【发布时间】:2018-05-17 13:44:37
【问题描述】:
在对 data.table 进行剪切时遇到以下问题。 我不知道为什么它不能正确地通过“prod”进行过滤。 如果我在外面运行切割,如下所示,它会正确切割但不在数据表内。 你知道为什么以及如何解决它吗? 谢谢你
library(data.table)
db<-data.frame(count=c(331948, 334999, 321000, 305000, 324100, 310000, 305000, 325000, 305000, 329999, 315000,531948, 534999, 521000, 505000, 524100, 510000, 505000, 525000, 505000, 529999, 515000), prod=c("a","a","a","a","a","a","a","a","a","a","a","b","b","b","b","b","b","b","b","b","b","b"))
head(db)

练习数据:

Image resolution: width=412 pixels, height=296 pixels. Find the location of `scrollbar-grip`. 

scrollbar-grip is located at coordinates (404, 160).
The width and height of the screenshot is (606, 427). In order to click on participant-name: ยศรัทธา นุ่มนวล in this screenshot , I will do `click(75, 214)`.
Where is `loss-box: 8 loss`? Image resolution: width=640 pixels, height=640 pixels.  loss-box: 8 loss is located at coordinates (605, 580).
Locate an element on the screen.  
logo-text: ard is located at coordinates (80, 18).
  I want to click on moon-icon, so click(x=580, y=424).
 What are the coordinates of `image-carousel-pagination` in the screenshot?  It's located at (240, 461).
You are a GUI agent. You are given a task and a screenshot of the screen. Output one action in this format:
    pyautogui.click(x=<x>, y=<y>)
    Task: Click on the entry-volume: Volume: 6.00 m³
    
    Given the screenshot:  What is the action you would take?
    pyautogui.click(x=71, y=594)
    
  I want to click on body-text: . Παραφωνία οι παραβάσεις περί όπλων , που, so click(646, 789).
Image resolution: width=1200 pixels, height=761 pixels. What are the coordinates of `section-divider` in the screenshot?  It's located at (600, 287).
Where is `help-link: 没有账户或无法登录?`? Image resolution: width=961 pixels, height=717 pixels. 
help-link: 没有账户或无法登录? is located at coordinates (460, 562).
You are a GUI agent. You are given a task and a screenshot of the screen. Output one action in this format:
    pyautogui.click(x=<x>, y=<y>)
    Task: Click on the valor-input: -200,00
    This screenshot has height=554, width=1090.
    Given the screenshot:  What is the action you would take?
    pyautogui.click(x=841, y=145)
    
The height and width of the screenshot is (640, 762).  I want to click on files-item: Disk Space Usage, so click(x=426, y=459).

任务 A:
在这篇关于 data.table 剪切问题的帖子里,提问者说无法正确地按哪一列进行过滤?
任务 B:
从这篇关于 data.table 剪切问题的帖子最后一行之后接着往下写。

书面回答 A:
“prod”列。

书面回答 B:
count prod
1 331948 a
2 334999 a
3 321000 a
4 305000 a
5 324100 a
6 310000 a
setDT(db)[ , id := cut(count,8,digits=1,dig.lab = 7), by = prod]
count prod id
1: 331948 a (531249.1,535029]
2: 334999 a (531249.1,535029]
3: 321000 a (519999.5,523749.4]
4: 305000 a (504970,508749.9]
5: 324100 a (523749.4,527499.2]
6: 310000 a (508749.9,512499.8]
table(db[db$prod=='a',]$id)
(504970,508749.9] (508749.9,512499.8] (512499.8,516249.6] (516249.6,519999.5] (519999.5,523749.4] (523749.4,527499.2] (527499.2,531249.1] (531249.1,535029]
3 1 1 0 1 2 1 2
table(cut(db[db$prod=='a',]$count,8,digits=1,dig.lab = 7))
(304970,308749.9] (308749.9,312499.8] (312499.8,316249.6] (316249.6,319999.5] (319999.5,323749.4] (323749.4,327499.2] (327499.2,331249.1] (331249.1,335029]
3 1 1 0 1 2 1 2
【问题讨论】:
-
上述代码中
cut函数的用途是什么? -
我希望为每个产品生成范围。我需要这个用于实际的数据集。